§ EXTRACTED TEXT:
"""

Reference

The Audubon Society Encyclopedia of North American Birds

By John K. Terres

When I found this enormous reference book for $10.00 at my local Half Price Book store, I just had to have it. I would never had bought it at it’s retail price of $75.00, nor should you unless you’re loaded.  Where their field guides were rather lack luster, this book makes it up and then some. Everything you could possibly want to know about birds in packed into this book. This book sits right next to my desk so I can turn to it whenever necessary. My edition was copyrighted in 1997

Atlas of Bird Migration: Tracing the Great Journeys of the World’s Birds

By Jonathan Elphick

This recent edition to my library has turned up some great stuff. Besides breaking down according to families how migration effect those species, they also talk about how the weather effects the migration as well. For myself living in an area where bird migration plays a big role in my Spring and Autumn bird outings, I have really enjoyed this book. It’s not necessary to read everything at once. On the contrary, it wants you to explore the book as you would an encyclopedia. If you want to know more about Plover migration, just go to that section and it lays it all out for you. A nice book and a welcome edition. My book was copyrighted in 2007

The Audubon Society Master Guide To Birding Vol 1-3

This was the first big reference set I ever purchased. Even though they use photographs it does an outstanding job as a quick reference, if you can find the bird in the proper volume. Being a 3 volume set, it’s not the kind you would lug around the field with. It’s proper place is within arms reach as you study up on your next target bird. My edition was copyrighted in 1983.

National Geographic Complete Birds of North America

On all road trips or any bird trip which lasts more than a couple of days, this is my reference book. Like the title suggests, “Complete”, you get everything in one volume. This book picks up where their field guide leaves off. It goes into more detail with comparative species pictures that National Geographic is known for. It’s too big for the normal field bag, so just leave it in your car and refer to it when birding questions arise. My edition was copyrighted in 2006.

The Birds Of Ohio

By Bruce G. Peterjohn

If you’re a native Ohioan, and a birder, this is a must. If you want to know anything about any bird that set foot in our glorious state, you want to get this book. It’s a no frills book with no pictures, just a frequency map of Ohio for each listed species. At times it can be over the average persons head with a lot of stats and other info, but if you take your time a read closely, you’ll be able to understand that the woodpecker you just saw wasn’t an Ivory-billed. My edition was copyrighted in 2001.

Bird Watching For Dummies

By Bill Thompson III.

Written by native Ohioan Bill Thompson, this fun and informative book is perfect for the new or novice birder. I purchased it after seeing it at Phil’s house and since it wasn’t really that expensive, I thought why not. It breaks down the art of birding as all the other “Dummies” series of books have formatted. Added with that the sense of humor of Bill Thompson, and you have a pretty darn good book. And if you have any questions, is certainly easy to find the answer. Like I said a great book for the beginner and novice, however if you’re past this stage you might want to pass on this book. My book was copyrighted in 1997.

Identify Yourself: The 50 most common birding identification challenges.

By Bill Thompson III.

"""

§ SOURCE EXCERPT:
"""

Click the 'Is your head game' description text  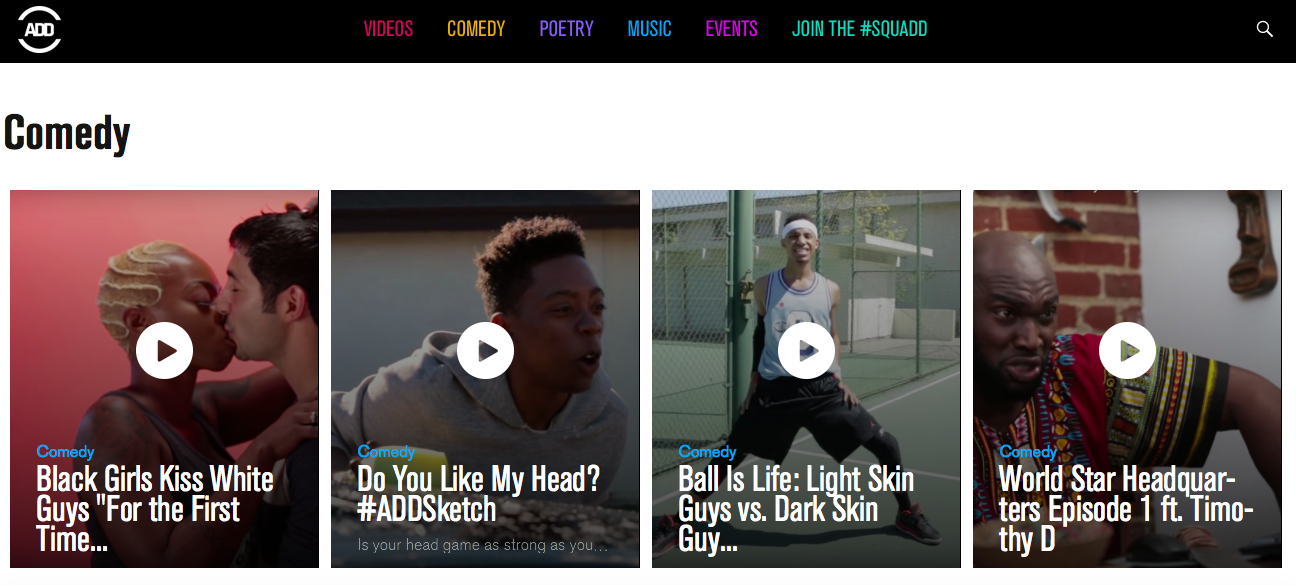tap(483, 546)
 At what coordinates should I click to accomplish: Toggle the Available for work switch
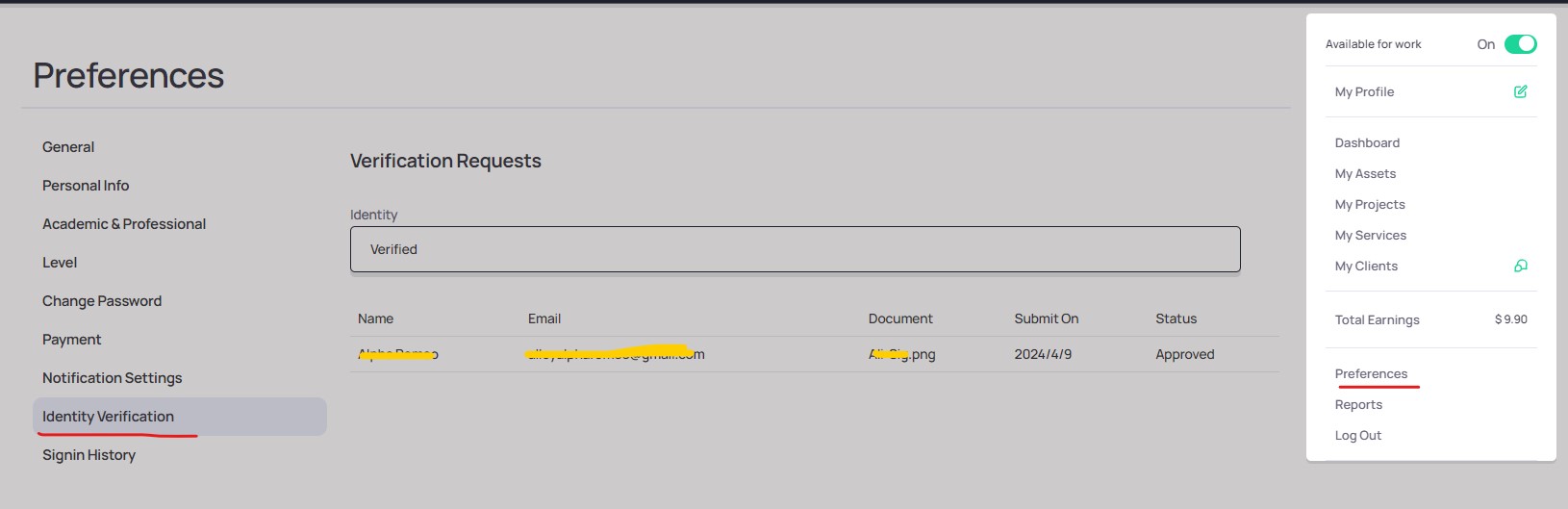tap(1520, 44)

"""

§ OBJECTIVE 1:
Answer each question from the book reviews.
(a) What retail price is given for The Audubon Society Encyclopedia of North American Birds?
(b) In what year was the reviewer's edition of The Audubon Society Master Guide To Birding copyrighted?
(c) What does The Birds Of Ohio include for each listed species?
§ OBJECTIVE 2: Reproduce verbatim the passage of the book reviews starting at "The Birds Of" and ending at "copyrighted in 2001.".
Use only the book reviews to complete this work.

§ CORRECT RESULT 1:
(a) $75.00
(b) 1983
(c) A frequency map of Ohio

§ CORRECT RESULT 2:
The Birds Of Ohio

By Bruce G. Peterjohn

If you’re a native Ohioan, and a birder, this is a must. If you want to know anything about any bird that set foot in our glorious state, you want to get this book. It’s a no frills book with no pictures, just a frequency map of Ohio for each listed species. At times it can be over the average persons head with a lot of stats and other info, but if you take your time a read closely, you’ll be able to understand that the woodpecker you just saw wasn’t an Ivory-billed. My edition was copyrighted in 2001.